WHO states:
2.1.1 "Long-term ambient exposure to current ambient PM concentrations may lead to a marked reduction in life expectancy. The reduction in life expectancy is primarily due to increased cardio-pulmonary and lung cancer mortality.
Increases are likely in lower respiratory symptoms and reduced lung function in children, and chronic obstructive pulmonary disease and reduced lung function in adults." More...
2.1.2 "Cohort studies have suggested that life expectancy is decreased by long-term exposure to PM. This is supported by new analyses of time-series studies that have shown death being advanced by periods of at least a few months, for causes of death such as cardiovascular and chronic pulmonary disease." More...
Source & ©: WHO Europe (2003)
2.2.1 WHO states: "Ambient PM per se is considered responsible for the health effects seen in the large multi-city epidemiological studies relating ambient PM to mortality and morbidity such as NMMAPS [National Morbidity, Mortality and Air Pollution study] and APHEA [Air Pollution and Health: A European Approach]. In the Six Cities and ACS [American Cancer Society] cohort studies, PM but not gaseous pollutants with the exception of sulfur dioxide was associated with mortality. That ambient PM is responsible per se for effects on health is substantiated by controlled human exposure studies, and to some extent by experimental findings in animals." More...
Source & ©: WHO Europe (2003)
2.2.2 A large number of epidemiological studies show that PM10 (which includes both fine and coarse particles) has adverse health effects. The fewer studies considering the fine particle fraction (PM2.5) separately show that there are also health effects specifically from this fraction. Only recently have investigators begun to separately address health effects of coarse particles (PM10-2.5).
Time series studies have assessed whether coarse particles are associated with health effects independently of the fine fraction (PM2.5). They provide limited evidence for an association with mortality, as well as evidence for an association with specific health effects (morbidity endpoints) such as respiratory hospitalizations. One study that investigated the effect of long-term exposure to coarse particles did not show an impact on life expectancy.
Studies considering the way different particles deposit in the lungs, their chemical composition, and their toxicity provide further evidence of adverse health effects of coarse PM. For example, some effects that are seen with the coarse particles may be due to the presence of microbial structures and toxins which are less frequently found associated with fine particles. Therefore, there is sufficient concern about the health effects of coarse particles to justify their control. More...

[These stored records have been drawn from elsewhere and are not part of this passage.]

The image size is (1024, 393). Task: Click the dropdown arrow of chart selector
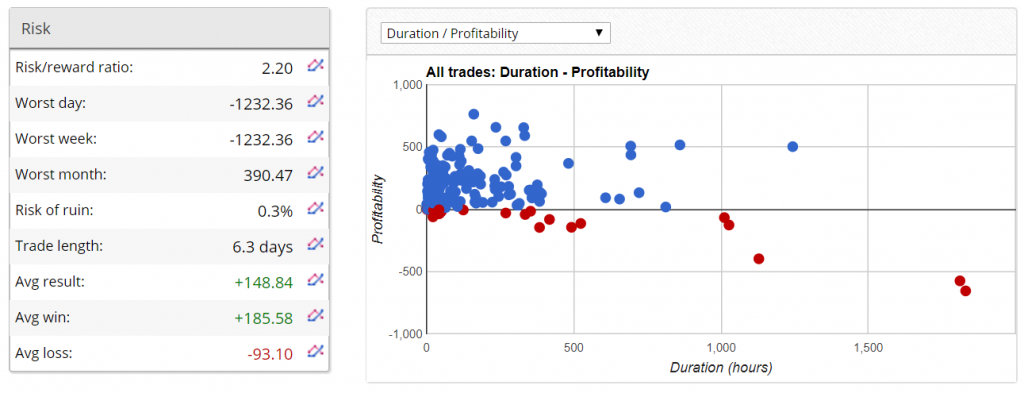pos(598,33)
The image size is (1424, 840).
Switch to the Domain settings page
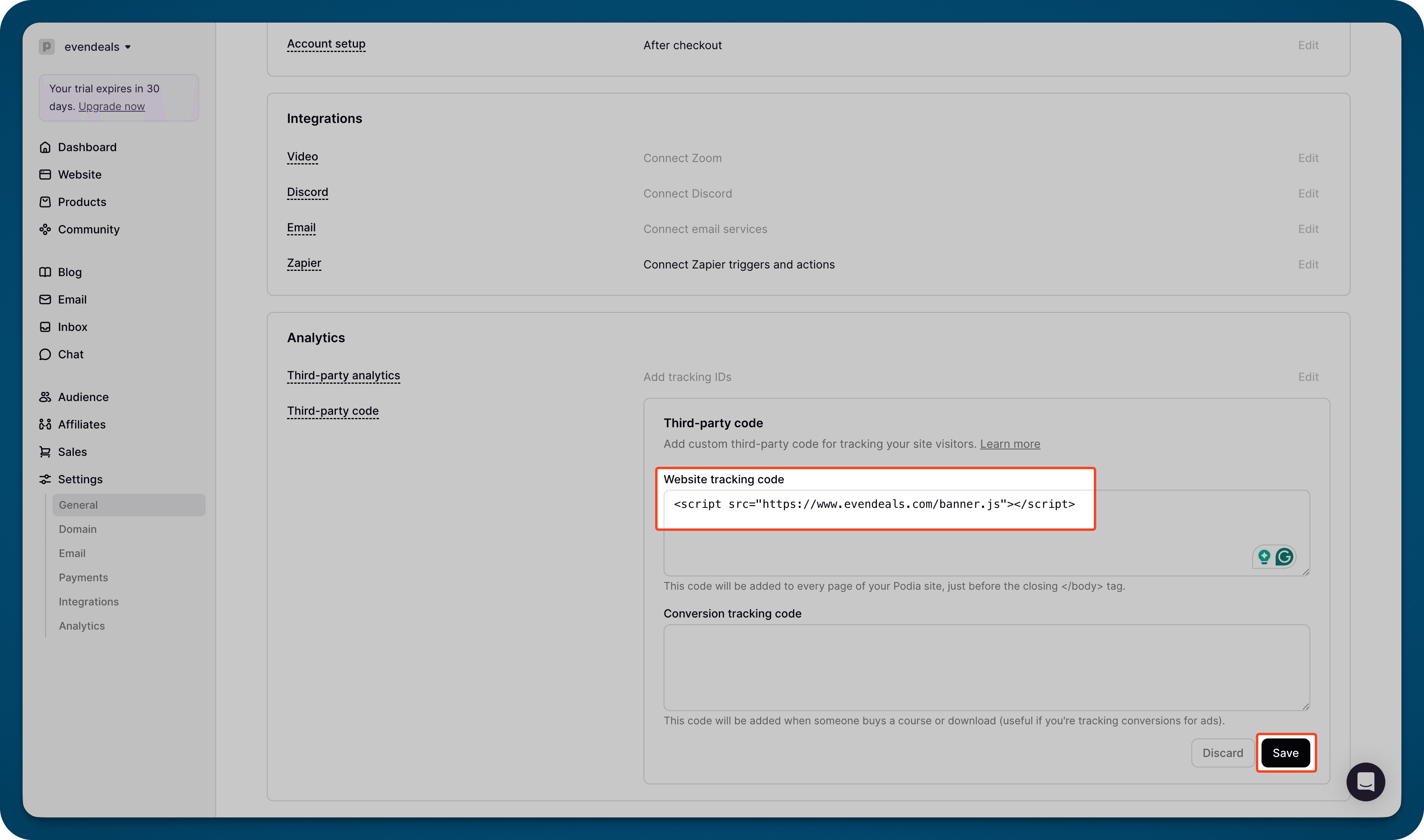(77, 529)
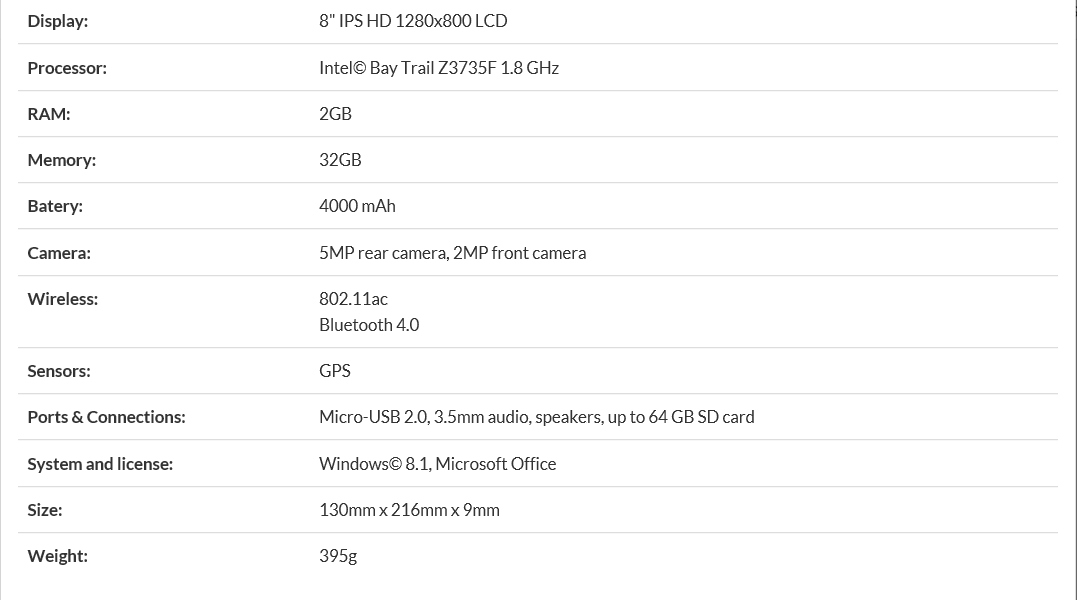Click the Intel Bay Trail Z3735F processor value
The width and height of the screenshot is (1077, 600).
(x=439, y=68)
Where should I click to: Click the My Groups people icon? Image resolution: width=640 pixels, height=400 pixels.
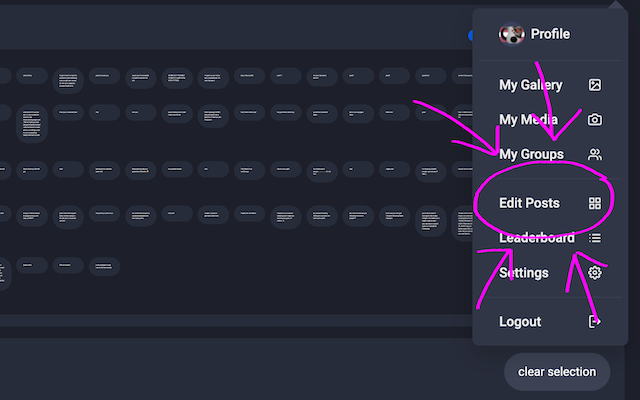pyautogui.click(x=595, y=154)
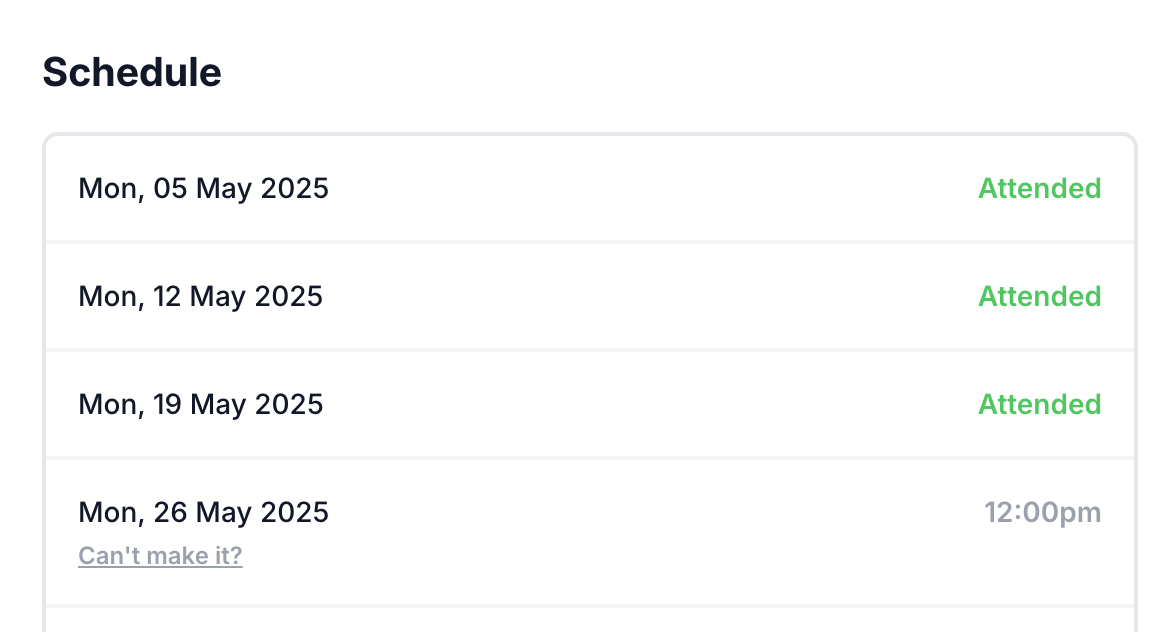The image size is (1174, 632).
Task: Click Attended status for 05 May
Action: point(1039,188)
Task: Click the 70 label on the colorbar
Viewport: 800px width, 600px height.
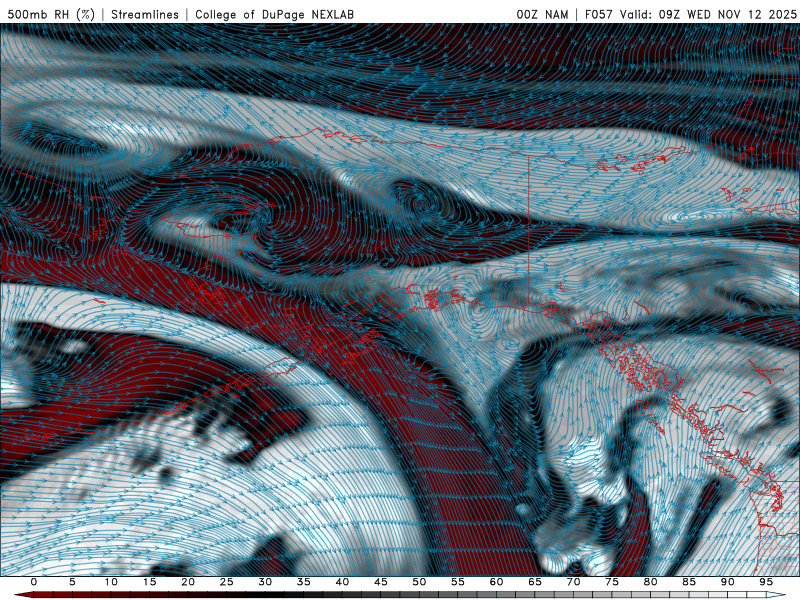Action: coord(574,582)
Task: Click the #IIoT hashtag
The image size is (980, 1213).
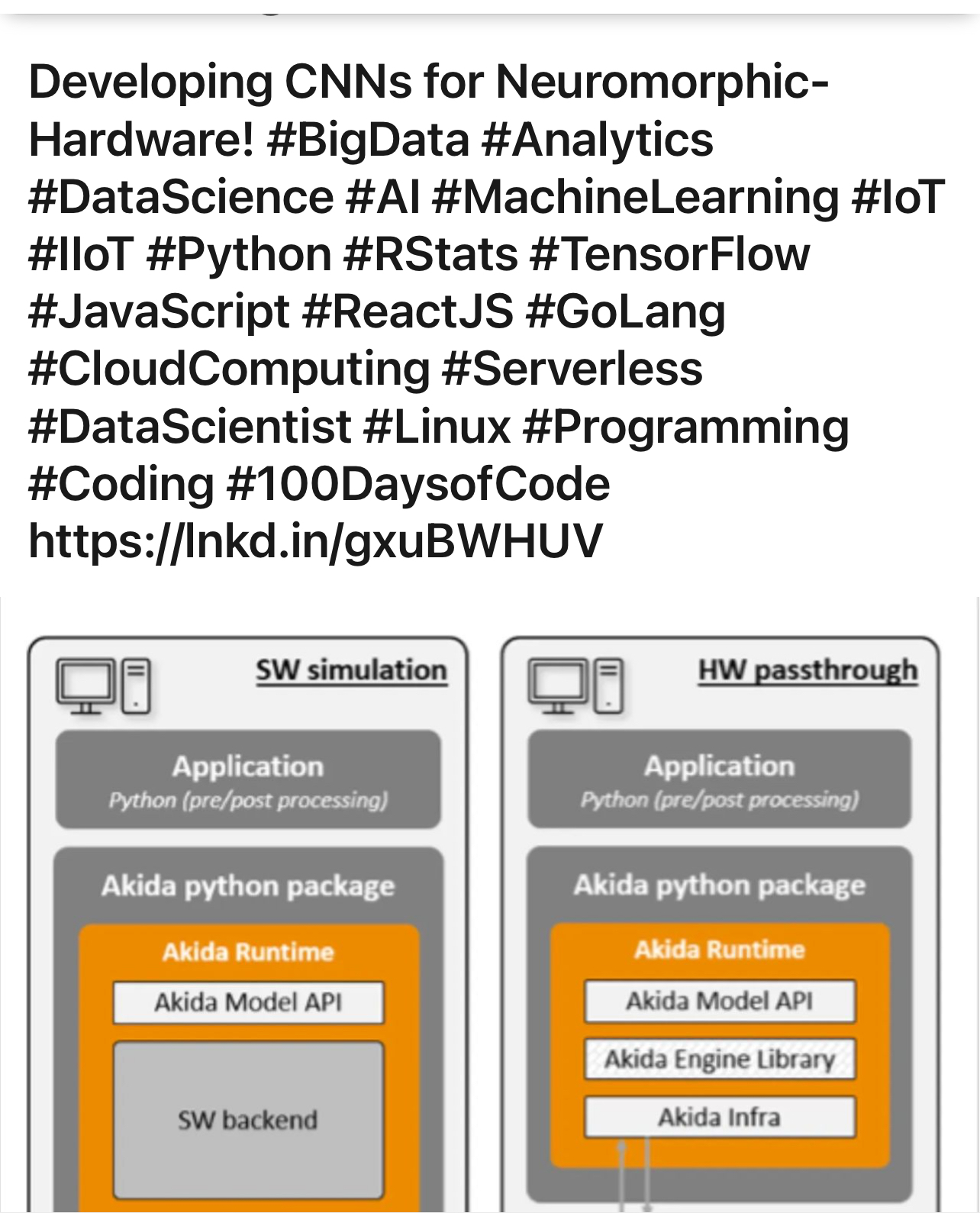Action: pyautogui.click(x=80, y=254)
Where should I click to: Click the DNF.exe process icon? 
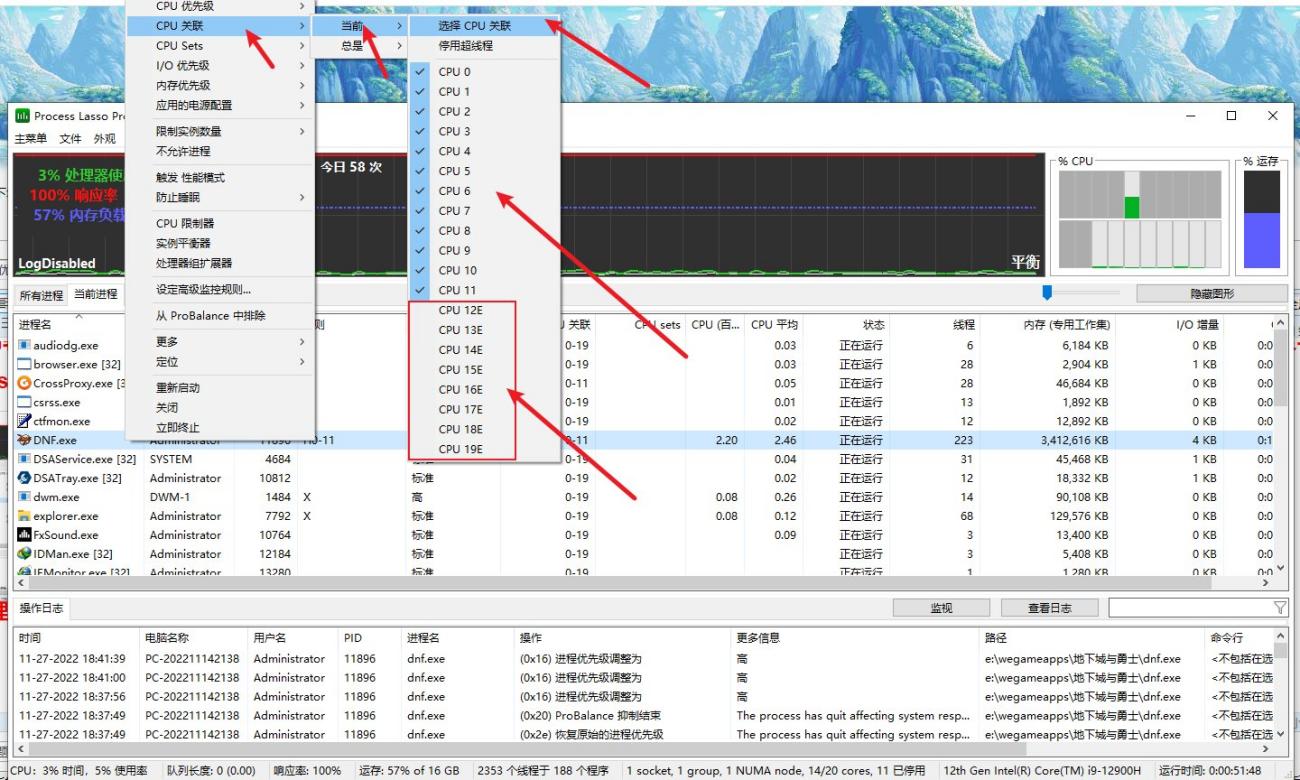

WHO states: "There is strong evidence to conclude that fine particles (< 2.5 µm, PM2.5) are more hazardous than larger ones (coarse particles) in terms of mortality and cardiovascular and respiratory endpoints in panel studies. This does not imply that the coarse fraction of PM10 is innocuous. In toxicological and controlled human exposure studies, several physical, biological and chemical characteristics of particles have been found to elicit cardiopulmonary responses. Amongst the characteristics found to be contributing to toxicity in epidemiological and controlled exposure studies are metal content, presence of PAHs, other organic components, endotoxin and both small (< 2.5 µm) and extremely small size (< 0.100 µm)." More...
WHO states: "Few epidemiological studies have addressed interactions of PM with other pollutants. Toxicological and controlled human exposure studies have shown additive and in some cases, more than additive effects, especially for combinations of PM and ozone, and of PM (especially diesel [exhaust] particles) and allergens. Finally, studies of atmospheric chemistry demonstrate that PM interacts with gases to alter its composition and hence its toxicity." More...
Are effects of PM dependent upon the subjects’ characteristics such as age, gender, underlying disease, smoking status, atopy, education etc? What are the critical characteristics?
In short-term studies, elderly people and those with pre-existing heart and lung disease were found to be more susceptible to effects of ambient PM on mortality and morbidity. In panel studies, asthmatics have also been shown to be more vulnerable to ambient PM compared to non-asthmatics. Responses of asthmatics to PM exposure include increased symptoms, larger lung function changes, and increased medication use.
In long-term studies, it has been suggested that socially disadvantaged and poorly educated populations respond more strongly in terms of mortality. PM exposure is also related to reduced lung growth in children.
In cohort studies, no consistent differences have been found between men and women nor between smokers and non-smokers in PM responses. More...
"Epidemiological studies on large populations have been unable to identify a threshold concentration below which ambient PM has no effect on health. It is likely that within any large human population, there is such a wide range in susceptibility that some subjects are at risk even at the lowest end of the concentration range."